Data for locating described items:
┌────────

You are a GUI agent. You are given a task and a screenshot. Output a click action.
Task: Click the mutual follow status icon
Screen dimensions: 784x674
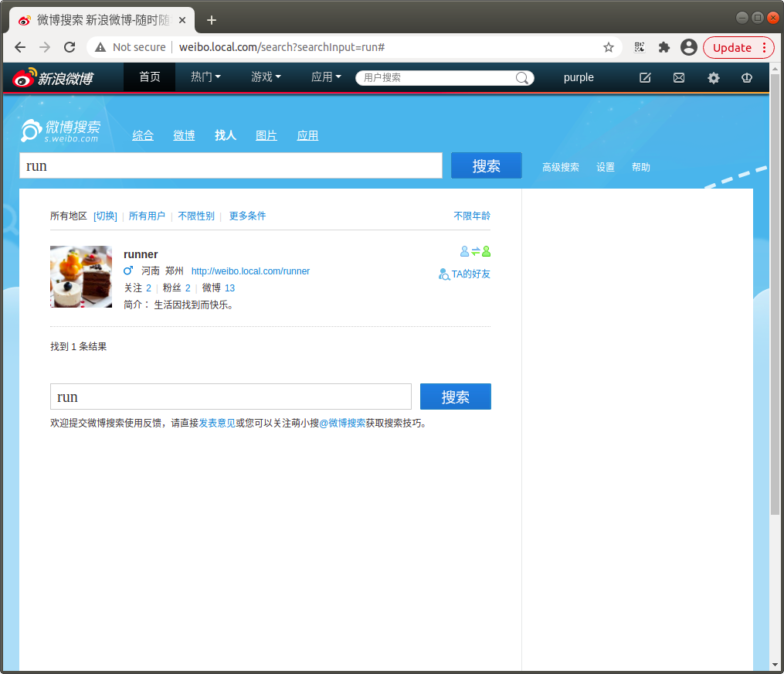[475, 251]
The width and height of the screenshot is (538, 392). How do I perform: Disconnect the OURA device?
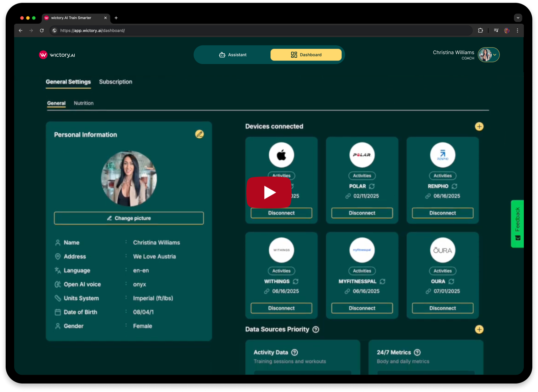click(x=442, y=308)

└────────

Reproduce every line of the data above word for word, omitting the pictures.

▸ **Exercise result**:
You are a GUI agent. You are given a task and a screenshot. Output a click action.
Task: Click the mutual follow status icon
Screen dimensions: 784x674
[475, 251]
The width and height of the screenshot is (538, 392). How do I perform: Disconnect the OURA device?
click(x=442, y=308)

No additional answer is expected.